|The purpose of the judicial discipline and incapacity system is to protect the public and to maintain high standards for the judiciary and the administration of justice. Any disciplinary remedy or sanction imposed shall be sufficient to restore and maintain the dignity and honor of the position and to protect the public by assuring that the judge will refrain from similar acts of misconduct in the future.
Under rules that became effective January 1, 2006, complaints against judges and the respective decisions will be posted on this website after they have been investigated and resolved by the Commission on Judicial Conduct.
Click on the links below listed by year for the commission's public decisions from 2006 to the present. Please note that dispositions are recorded by case number, not year of disposition. For example, a matter with a case number in 2014 (2014-XXX) will show up in the dispositions for 2014 even if the disposition was finalized in 2015.
Please note that most complaints are dismissed as the facts do not support the allegations or the alleged misconduct does not constitute unethical conduct. For example, many complaints allege the judge was biased in favor of a litigant and prejudiced against the adverse party. The evidence supporting the claims of bias is one or more unfavorable rulings. Unfavorable rulings do not constitute, in and of themselves, evidence of unethical bias or prejudice. A party dissatisfied with a judge's rulings must appeal to bring alleged legal error to the attention of the appropriate appellate court for possible reversal of the adverse rulings. Complaints based on alleged legal errors are routinely dismissed. The commission does not have jurisdiction to review the legal sufficiency of judicial rulings.
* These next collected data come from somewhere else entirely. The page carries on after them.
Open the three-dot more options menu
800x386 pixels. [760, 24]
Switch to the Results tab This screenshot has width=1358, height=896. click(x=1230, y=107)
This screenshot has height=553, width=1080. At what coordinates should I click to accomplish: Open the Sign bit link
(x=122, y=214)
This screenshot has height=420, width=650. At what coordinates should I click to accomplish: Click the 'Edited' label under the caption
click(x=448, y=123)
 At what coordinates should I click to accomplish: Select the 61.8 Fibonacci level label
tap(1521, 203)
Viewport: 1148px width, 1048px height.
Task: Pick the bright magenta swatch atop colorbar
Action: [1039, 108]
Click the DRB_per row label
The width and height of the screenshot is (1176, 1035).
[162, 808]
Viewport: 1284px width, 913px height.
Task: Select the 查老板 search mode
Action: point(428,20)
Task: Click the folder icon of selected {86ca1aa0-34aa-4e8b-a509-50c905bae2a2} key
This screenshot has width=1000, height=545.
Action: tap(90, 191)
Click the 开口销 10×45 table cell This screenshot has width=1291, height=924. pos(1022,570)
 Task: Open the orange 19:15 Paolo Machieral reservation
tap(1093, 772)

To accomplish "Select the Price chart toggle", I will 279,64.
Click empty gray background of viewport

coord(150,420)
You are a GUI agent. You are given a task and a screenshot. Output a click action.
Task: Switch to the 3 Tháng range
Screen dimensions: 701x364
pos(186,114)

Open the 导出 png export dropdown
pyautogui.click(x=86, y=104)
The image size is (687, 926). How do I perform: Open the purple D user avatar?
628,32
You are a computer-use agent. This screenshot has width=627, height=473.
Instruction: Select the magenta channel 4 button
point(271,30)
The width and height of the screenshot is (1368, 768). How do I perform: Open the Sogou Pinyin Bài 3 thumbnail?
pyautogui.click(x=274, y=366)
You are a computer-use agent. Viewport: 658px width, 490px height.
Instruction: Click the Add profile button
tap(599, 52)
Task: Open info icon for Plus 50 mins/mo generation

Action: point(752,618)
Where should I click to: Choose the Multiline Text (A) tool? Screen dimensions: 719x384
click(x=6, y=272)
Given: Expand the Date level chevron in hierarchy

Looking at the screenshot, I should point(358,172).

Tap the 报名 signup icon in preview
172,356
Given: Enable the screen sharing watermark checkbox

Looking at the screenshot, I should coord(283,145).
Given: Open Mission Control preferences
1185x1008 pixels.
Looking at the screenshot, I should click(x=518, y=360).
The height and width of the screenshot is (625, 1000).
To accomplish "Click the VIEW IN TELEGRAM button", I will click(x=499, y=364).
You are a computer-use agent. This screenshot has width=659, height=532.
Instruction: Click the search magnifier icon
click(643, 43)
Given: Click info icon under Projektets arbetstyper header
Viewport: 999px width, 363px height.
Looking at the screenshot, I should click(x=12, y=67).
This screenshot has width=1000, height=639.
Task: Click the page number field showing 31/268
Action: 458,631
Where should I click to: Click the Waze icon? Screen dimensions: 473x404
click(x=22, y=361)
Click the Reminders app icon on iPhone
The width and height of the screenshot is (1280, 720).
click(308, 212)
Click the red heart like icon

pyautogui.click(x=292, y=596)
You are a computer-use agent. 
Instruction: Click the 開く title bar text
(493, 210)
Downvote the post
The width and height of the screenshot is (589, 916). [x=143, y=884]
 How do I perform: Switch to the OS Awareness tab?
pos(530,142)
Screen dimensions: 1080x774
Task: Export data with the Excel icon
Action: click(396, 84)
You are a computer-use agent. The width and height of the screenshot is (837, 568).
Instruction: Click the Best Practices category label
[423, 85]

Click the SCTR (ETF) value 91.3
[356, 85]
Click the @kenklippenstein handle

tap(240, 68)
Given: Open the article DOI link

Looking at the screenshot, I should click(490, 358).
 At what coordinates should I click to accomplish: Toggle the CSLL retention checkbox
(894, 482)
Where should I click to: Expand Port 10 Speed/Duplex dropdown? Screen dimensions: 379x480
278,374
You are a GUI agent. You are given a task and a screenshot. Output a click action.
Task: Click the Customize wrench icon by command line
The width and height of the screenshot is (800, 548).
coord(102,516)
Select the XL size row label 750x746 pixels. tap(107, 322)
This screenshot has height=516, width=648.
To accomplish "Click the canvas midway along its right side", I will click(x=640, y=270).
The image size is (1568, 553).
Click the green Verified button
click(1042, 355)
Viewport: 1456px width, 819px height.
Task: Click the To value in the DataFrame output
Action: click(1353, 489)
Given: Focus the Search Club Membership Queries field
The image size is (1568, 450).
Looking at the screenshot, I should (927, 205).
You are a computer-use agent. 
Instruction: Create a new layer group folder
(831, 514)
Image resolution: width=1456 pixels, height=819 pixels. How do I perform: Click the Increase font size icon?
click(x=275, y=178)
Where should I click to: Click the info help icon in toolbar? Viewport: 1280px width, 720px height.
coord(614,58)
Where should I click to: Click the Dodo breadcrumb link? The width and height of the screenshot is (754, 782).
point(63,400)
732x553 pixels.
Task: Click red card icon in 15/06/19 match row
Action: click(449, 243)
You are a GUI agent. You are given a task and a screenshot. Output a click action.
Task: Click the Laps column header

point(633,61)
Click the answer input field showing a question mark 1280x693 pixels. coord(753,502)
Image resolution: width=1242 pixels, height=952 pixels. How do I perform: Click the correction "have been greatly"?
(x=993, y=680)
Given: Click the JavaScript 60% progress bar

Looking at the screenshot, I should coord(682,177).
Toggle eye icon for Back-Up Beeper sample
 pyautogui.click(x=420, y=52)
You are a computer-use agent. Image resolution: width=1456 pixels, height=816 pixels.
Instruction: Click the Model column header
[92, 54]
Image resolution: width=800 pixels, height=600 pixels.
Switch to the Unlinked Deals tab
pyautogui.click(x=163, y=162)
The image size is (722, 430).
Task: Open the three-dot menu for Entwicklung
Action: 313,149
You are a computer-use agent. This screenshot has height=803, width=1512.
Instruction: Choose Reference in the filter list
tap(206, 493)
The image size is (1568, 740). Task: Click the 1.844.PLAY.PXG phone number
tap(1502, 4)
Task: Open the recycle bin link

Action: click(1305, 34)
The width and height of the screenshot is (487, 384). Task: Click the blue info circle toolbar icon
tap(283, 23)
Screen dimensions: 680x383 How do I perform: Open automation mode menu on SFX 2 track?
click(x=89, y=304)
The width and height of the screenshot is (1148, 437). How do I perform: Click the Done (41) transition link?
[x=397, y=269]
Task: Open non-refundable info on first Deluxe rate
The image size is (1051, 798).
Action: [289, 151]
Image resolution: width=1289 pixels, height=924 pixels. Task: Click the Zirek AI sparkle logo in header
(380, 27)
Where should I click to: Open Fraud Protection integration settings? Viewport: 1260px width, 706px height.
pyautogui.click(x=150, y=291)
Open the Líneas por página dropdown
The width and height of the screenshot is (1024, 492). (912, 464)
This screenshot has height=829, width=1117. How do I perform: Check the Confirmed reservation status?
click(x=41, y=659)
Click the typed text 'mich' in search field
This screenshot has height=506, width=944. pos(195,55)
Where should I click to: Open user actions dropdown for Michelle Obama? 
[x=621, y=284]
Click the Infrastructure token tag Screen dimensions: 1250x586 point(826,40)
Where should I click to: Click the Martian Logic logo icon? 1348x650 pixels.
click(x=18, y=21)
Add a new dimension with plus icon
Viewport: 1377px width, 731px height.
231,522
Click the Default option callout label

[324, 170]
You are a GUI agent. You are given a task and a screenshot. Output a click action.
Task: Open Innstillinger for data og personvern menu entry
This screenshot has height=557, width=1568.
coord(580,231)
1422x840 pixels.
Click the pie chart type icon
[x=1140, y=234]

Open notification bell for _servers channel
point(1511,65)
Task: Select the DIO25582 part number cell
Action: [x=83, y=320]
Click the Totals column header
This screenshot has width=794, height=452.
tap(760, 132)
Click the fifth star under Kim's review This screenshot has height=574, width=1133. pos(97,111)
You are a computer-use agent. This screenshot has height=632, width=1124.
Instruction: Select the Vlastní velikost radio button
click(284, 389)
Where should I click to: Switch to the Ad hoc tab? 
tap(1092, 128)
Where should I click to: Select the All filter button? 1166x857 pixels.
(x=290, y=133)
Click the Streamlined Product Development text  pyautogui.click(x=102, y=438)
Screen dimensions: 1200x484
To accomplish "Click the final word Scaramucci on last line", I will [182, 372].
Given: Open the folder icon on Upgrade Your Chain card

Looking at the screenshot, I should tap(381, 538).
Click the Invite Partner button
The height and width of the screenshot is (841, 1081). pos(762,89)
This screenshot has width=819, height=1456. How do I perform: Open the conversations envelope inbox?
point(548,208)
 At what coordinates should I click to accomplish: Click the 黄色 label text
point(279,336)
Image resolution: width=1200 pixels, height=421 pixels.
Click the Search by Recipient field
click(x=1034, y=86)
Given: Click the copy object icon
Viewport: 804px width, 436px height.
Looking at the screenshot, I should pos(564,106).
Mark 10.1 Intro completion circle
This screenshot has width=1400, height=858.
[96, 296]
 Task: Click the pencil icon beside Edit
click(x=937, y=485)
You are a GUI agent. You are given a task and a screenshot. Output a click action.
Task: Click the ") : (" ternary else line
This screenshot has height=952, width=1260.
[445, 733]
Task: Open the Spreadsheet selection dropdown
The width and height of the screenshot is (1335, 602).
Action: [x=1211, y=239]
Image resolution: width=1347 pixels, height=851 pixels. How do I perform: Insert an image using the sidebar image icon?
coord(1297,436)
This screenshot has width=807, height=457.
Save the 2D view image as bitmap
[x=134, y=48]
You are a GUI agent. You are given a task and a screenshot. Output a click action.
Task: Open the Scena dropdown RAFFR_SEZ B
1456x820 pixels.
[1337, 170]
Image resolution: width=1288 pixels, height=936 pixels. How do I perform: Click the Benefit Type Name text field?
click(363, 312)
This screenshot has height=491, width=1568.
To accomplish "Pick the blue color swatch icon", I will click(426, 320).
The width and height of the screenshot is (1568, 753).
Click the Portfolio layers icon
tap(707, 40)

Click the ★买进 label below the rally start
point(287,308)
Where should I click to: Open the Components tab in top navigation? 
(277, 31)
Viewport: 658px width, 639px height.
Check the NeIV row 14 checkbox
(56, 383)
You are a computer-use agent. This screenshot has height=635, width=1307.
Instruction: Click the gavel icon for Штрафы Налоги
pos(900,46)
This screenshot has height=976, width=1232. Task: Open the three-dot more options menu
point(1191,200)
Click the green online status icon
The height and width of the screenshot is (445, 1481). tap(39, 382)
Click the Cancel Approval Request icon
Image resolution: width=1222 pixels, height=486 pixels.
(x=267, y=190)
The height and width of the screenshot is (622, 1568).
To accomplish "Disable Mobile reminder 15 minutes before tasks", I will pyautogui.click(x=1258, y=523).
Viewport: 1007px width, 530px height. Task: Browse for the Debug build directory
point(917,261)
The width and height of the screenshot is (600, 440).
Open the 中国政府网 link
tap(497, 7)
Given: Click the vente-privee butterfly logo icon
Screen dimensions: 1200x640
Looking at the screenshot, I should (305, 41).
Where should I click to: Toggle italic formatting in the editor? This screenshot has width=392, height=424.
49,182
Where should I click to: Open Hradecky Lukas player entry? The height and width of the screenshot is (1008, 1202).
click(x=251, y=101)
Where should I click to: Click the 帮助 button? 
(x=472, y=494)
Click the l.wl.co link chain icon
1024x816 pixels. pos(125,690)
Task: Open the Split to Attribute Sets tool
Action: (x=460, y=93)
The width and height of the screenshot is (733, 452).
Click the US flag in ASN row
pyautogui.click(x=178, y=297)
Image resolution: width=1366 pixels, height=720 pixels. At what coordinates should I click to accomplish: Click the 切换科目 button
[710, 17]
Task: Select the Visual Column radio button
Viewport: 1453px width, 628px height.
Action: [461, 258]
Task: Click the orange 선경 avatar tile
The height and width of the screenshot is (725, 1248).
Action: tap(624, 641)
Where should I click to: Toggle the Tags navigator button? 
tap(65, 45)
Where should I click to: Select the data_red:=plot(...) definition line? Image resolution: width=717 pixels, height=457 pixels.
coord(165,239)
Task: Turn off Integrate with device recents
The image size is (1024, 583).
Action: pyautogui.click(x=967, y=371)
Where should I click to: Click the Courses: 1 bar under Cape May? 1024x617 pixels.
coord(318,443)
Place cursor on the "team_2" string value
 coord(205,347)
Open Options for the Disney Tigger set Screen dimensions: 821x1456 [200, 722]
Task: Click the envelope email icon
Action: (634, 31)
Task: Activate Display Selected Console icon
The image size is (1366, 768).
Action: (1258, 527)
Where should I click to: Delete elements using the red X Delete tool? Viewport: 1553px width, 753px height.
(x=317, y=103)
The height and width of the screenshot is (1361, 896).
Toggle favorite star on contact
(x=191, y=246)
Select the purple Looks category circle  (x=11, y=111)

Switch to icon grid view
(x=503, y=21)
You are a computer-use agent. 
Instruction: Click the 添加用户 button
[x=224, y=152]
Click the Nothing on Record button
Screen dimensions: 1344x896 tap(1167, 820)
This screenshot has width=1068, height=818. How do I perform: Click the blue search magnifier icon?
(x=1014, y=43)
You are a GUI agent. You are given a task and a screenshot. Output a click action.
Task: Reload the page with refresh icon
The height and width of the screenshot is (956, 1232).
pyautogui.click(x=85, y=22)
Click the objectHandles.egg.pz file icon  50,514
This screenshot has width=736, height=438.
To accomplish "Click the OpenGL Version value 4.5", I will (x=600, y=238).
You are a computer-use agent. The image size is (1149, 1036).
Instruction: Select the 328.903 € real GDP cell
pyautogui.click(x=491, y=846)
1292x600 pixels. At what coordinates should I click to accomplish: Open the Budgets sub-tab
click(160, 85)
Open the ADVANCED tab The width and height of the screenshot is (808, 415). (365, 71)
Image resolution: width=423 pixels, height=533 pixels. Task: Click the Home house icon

Commission staff does not have authority to dismiss complaints against judges. Each and every complaint filed against a judge is reviewed by all eleven members of the commission (except when one or more members recuse themselves). And the commission, not staff, decides what action to take, whether it be to dismiss a complaint (with or without an advisory or warning letter), to issue the judge a public reprimand, or to file formal charges against a judge. Sanctions greater than a public censure are imposed only as decided by the Arizona Supreme Court, not the Arizona Commission on Judicial Conduct.